Return the entire listing, word for word.
[SOURCE MATERIAL — start]
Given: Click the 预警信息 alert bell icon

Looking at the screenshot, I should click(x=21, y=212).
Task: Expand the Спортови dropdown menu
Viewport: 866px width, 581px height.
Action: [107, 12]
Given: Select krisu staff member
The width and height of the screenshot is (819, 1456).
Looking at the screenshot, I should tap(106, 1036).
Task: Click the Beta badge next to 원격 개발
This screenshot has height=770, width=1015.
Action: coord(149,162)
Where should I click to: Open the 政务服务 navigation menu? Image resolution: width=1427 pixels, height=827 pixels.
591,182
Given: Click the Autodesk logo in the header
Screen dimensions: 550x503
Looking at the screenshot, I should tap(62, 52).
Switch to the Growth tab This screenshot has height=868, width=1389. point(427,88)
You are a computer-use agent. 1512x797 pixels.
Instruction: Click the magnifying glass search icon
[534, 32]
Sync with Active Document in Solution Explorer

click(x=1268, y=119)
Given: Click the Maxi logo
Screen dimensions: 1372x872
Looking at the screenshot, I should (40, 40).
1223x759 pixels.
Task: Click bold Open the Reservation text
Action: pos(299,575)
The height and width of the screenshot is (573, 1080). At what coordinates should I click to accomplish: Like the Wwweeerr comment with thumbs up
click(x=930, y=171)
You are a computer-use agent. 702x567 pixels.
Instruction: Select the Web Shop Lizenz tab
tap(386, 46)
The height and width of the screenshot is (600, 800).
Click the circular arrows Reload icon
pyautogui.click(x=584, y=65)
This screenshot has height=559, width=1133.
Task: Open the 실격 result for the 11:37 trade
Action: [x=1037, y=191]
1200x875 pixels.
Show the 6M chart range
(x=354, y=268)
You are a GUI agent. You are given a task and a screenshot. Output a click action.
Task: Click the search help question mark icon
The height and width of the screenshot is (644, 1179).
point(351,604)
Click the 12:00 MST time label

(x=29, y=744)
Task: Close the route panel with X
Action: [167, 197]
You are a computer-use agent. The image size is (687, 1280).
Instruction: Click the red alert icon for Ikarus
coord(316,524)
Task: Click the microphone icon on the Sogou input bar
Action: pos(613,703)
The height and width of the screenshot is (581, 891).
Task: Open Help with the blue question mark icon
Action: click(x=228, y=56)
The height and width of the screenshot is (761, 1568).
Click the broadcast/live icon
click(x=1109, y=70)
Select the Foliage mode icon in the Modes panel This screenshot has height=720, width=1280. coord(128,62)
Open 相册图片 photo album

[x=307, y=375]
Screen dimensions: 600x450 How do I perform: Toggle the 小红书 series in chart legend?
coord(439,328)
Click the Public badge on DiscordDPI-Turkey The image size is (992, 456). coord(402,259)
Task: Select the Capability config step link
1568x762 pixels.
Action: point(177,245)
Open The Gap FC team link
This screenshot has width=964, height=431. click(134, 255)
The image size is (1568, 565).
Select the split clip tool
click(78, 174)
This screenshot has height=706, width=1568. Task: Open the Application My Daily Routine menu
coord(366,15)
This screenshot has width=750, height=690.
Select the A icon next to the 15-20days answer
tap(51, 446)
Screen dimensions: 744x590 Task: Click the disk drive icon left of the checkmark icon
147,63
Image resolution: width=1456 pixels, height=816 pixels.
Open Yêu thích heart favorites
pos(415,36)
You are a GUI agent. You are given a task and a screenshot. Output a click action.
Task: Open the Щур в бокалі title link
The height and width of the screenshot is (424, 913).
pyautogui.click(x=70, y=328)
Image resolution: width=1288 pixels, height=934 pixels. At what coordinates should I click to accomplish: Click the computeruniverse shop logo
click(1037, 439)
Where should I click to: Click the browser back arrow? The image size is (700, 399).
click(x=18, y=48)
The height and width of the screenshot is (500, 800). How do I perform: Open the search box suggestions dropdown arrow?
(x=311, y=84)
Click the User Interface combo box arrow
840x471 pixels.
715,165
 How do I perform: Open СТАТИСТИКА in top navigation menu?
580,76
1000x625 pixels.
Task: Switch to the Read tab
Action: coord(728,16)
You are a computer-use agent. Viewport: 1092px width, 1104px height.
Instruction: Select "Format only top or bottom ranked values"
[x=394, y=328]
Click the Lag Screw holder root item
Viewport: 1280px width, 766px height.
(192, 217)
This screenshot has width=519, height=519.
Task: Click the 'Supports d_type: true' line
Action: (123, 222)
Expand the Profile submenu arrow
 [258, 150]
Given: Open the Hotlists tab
[SOURCE MATERIAL — finish]
— RESULT —
Given: Click the 预警信息 alert bell icon

Looking at the screenshot, I should click(x=21, y=212).
Task: Expand the Спортови dropdown menu
Viewport: 866px width, 581px height.
Action: [107, 12]
Given: Select krisu staff member
The width and height of the screenshot is (819, 1456).
Looking at the screenshot, I should tap(106, 1036).
Task: Click the Beta badge next to 원격 개발
This screenshot has height=770, width=1015.
Action: coord(149,162)
Where should I click to: Open the 政务服务 navigation menu? Image resolution: width=1427 pixels, height=827 pixels.
591,182
Given: Click the Autodesk logo in the header
Screen dimensions: 550x503
Looking at the screenshot, I should tap(62, 52).
Switch to the Growth tab This screenshot has height=868, width=1389. point(427,88)
You are a computer-use agent. 1512x797 pixels.
Instruction: Click the magnifying glass search icon
[534, 32]
Sync with Active Document in Solution Explorer

click(x=1268, y=119)
Given: Click the Maxi logo
Screen dimensions: 1372x872
Looking at the screenshot, I should (40, 40).
1223x759 pixels.
Task: Click bold Open the Reservation text
Action: pos(299,575)
The height and width of the screenshot is (573, 1080). At what coordinates should I click to accomplish: Like the Wwweeerr comment with thumbs up
click(x=930, y=171)
You are a computer-use agent. 702x567 pixels.
Instruction: Select the Web Shop Lizenz tab
tap(386, 46)
The height and width of the screenshot is (600, 800).
Click the circular arrows Reload icon
pyautogui.click(x=584, y=65)
This screenshot has height=559, width=1133.
Task: Open the 실격 result for the 11:37 trade
Action: [x=1037, y=191]
1200x875 pixels.
Show the 6M chart range
(x=354, y=268)
You are a GUI agent. You are given a task and a screenshot. Output a click action.
Task: Click the search help question mark icon
The height and width of the screenshot is (644, 1179).
point(351,604)
Click the 12:00 MST time label

(x=29, y=744)
Task: Close the route panel with X
Action: [167, 197]
You are a computer-use agent. The image size is (687, 1280).
Instruction: Click the red alert icon for Ikarus
coord(316,524)
Task: Click the microphone icon on the Sogou input bar
Action: pos(613,703)
The height and width of the screenshot is (581, 891).
Task: Open Help with the blue question mark icon
Action: click(x=228, y=56)
The height and width of the screenshot is (761, 1568).
Click the broadcast/live icon
click(x=1109, y=70)
Select the Foliage mode icon in the Modes panel This screenshot has height=720, width=1280. coord(128,62)
Open 相册图片 photo album

[x=307, y=375]
Screen dimensions: 600x450 How do I perform: Toggle the 小红书 series in chart legend?
coord(439,328)
Click the Public badge on DiscordDPI-Turkey The image size is (992, 456). coord(402,259)
Task: Select the Capability config step link
1568x762 pixels.
Action: point(177,245)
Open The Gap FC team link
This screenshot has width=964, height=431. click(134, 255)
The image size is (1568, 565).
Select the split clip tool
click(78, 174)
This screenshot has height=706, width=1568. Task: Open the Application My Daily Routine menu
coord(366,15)
This screenshot has width=750, height=690.
Select the A icon next to the 15-20days answer
tap(51, 446)
Screen dimensions: 744x590 Task: Click the disk drive icon left of the checkmark icon
147,63
Image resolution: width=1456 pixels, height=816 pixels.
Open Yêu thích heart favorites
pos(415,36)
You are a GUI agent. You are given a task and a screenshot. Output a click action.
Task: Open the Щур в бокалі title link
The height and width of the screenshot is (424, 913).
pyautogui.click(x=70, y=328)
Image resolution: width=1288 pixels, height=934 pixels. At what coordinates should I click to accomplish: Click the computeruniverse shop logo
click(1037, 439)
Where should I click to: Click the browser back arrow? The image size is (700, 399).
click(x=18, y=48)
The height and width of the screenshot is (500, 800). How do I perform: Open the search box suggestions dropdown arrow?
(x=311, y=84)
Click the User Interface combo box arrow
840x471 pixels.
715,165
 How do I perform: Open СТАТИСТИКА in top navigation menu?
580,76
1000x625 pixels.
Task: Switch to the Read tab
Action: coord(728,16)
You are a computer-use agent. Viewport: 1092px width, 1104px height.
Instruction: Select "Format only top or bottom ranked values"
[x=394, y=328]
Click the Lag Screw holder root item
Viewport: 1280px width, 766px height.
(192, 217)
This screenshot has width=519, height=519.
Task: Click the 'Supports d_type: true' line
Action: (123, 222)
Expand the Profile submenu arrow
 [258, 150]
Given: Open the Hotlists tab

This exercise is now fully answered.